ACTIVITY
Sort through the material below and copy each line with "Corporate".

MATERIAL SHOWN
================================

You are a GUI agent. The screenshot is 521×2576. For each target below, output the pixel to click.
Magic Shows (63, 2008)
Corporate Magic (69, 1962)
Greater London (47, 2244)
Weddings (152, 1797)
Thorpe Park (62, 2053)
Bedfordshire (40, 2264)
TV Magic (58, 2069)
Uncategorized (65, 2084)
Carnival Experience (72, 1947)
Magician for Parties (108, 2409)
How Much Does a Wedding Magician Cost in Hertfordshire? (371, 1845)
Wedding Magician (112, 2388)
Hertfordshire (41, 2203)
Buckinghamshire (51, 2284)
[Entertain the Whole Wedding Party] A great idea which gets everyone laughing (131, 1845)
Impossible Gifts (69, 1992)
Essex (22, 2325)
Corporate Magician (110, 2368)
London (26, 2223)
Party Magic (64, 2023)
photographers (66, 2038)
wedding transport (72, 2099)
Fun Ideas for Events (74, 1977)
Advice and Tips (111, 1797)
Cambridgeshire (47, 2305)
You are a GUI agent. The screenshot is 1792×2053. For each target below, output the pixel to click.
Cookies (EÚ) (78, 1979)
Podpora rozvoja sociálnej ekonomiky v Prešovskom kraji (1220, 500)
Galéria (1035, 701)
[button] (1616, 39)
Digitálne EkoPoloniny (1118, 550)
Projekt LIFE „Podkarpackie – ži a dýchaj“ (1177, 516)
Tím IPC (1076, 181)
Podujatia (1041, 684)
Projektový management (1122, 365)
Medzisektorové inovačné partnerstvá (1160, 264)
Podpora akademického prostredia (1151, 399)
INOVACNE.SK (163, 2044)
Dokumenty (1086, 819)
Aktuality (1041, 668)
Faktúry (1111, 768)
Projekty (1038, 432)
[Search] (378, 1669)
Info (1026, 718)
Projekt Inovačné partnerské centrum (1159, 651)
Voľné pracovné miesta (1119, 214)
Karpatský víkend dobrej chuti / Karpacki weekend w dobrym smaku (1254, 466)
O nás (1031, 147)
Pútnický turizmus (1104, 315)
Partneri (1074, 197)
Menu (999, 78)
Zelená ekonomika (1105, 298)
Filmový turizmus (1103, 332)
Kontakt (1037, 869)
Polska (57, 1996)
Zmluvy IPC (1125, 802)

================================

WRITTEN RESPONSE
Corporate Magic (69, 1962)
Corporate Magician (110, 2368)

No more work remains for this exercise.